Fue de esta manera como Viena se convirtió en la ciudad del café. Los cafés están en cada esquina, y en cada terraza en los meses cálidos. Los más famosos son el Karlsplatz, el Frauenhuber, el Central, el Hawelka, el Imperial, el Prückel, el Sperl, y el Landtmann. Unos con música en vivo, otros caracterizados por sus tertulias de intelectuales, o por poseer toda la prensa para leer, o por la repostería, o por haber sido frecuentado por Freud, o por el mobiliario, o por esto, o por lo otro. Pero todos tienen mobiliario de época, son majestuosos, repletos de espejos, rinconcitos cálidos que propician la confesión de los más profundos secretos, mozos que atienden gentilmente, convencidos que en el buen trato al cliente radica el encanto y la fama de esos lugares, siempre llevando el café a la mesa sobre una pequeña bandeja plateada que hace sentirse rey (o reina) al visitante, generando una adicción a regresar, mayor que la producida por la misma cafeína. Y regresamos. Nunca por un café, así, a secas. Aprendemos que eso es una deshonra para los vieneses. Regresamos un día por un Grosser Einspäner (café negro caliente con un copete de crema batida), otro por un Eiskaffe (café negro frío, con hielo, una bola de helado de vainilla y crema batida, servido en vaso), otro por un Melange (café con leche y copete de crema batida), otro por un Kurzer (expresso negro y fuerte), otro por un Kapuziner (Capuccino), otro por un Türkischer Kaffe (el típico café a la turca, al que también llaman Mokka)…
Viena, la ciudad que la mayoría reconocen por el Danubio o por sus valses, es, fundamentalmente, la ciudad del café. Café originalmente turco pero enriquecido con la sabiduría vienesa, y luego por la de su vecina Italia. Para desgracia de los amantes del valioso grano negro, ha comenzado a ser asediado por la globalización, que no lo ha salvado de la invasión de los Starbucks…
De modo que no lo duden, anímense a obsequiar al querido cumpleañero con la Sacher Tort, que, aunque pueden encargarla por Internet y llega a cualquier lugar del mundo en perfecto estado en una preciosa caja de madera por unos treinta y seis euros (la más grande) más gastos de envío (unos ocho euros para Europa), nunca tendrá el inigualable valor de lo que preparamos con nuestras manos, nuestro amor, e incluso, con nuestros inconfesables temores.
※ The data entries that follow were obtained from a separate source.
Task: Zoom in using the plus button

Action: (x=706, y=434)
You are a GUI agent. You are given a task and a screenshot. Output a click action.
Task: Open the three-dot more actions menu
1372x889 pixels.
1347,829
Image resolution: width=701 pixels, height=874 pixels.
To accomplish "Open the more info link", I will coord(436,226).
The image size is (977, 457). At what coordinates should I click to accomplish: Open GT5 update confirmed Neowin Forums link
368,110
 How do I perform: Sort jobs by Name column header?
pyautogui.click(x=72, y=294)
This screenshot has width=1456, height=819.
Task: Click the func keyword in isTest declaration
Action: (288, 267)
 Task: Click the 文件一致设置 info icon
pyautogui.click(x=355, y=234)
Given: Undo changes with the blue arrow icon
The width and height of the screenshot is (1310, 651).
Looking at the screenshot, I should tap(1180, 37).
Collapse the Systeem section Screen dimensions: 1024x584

Prepárenla la noche anterior, colóquenla en la heladera no más de ocho horas, retirándola del frío un par de horas antes de ser presentada en sociedad. Sírvanla en trozos pequeños con un copo de crema doble batida sin azúcar. Y no olviden el café Elizabeth ó el Mélange, para potenciar su sabor, y hacer honor a la ciudad que con total gentileza, la comparte con el mundo.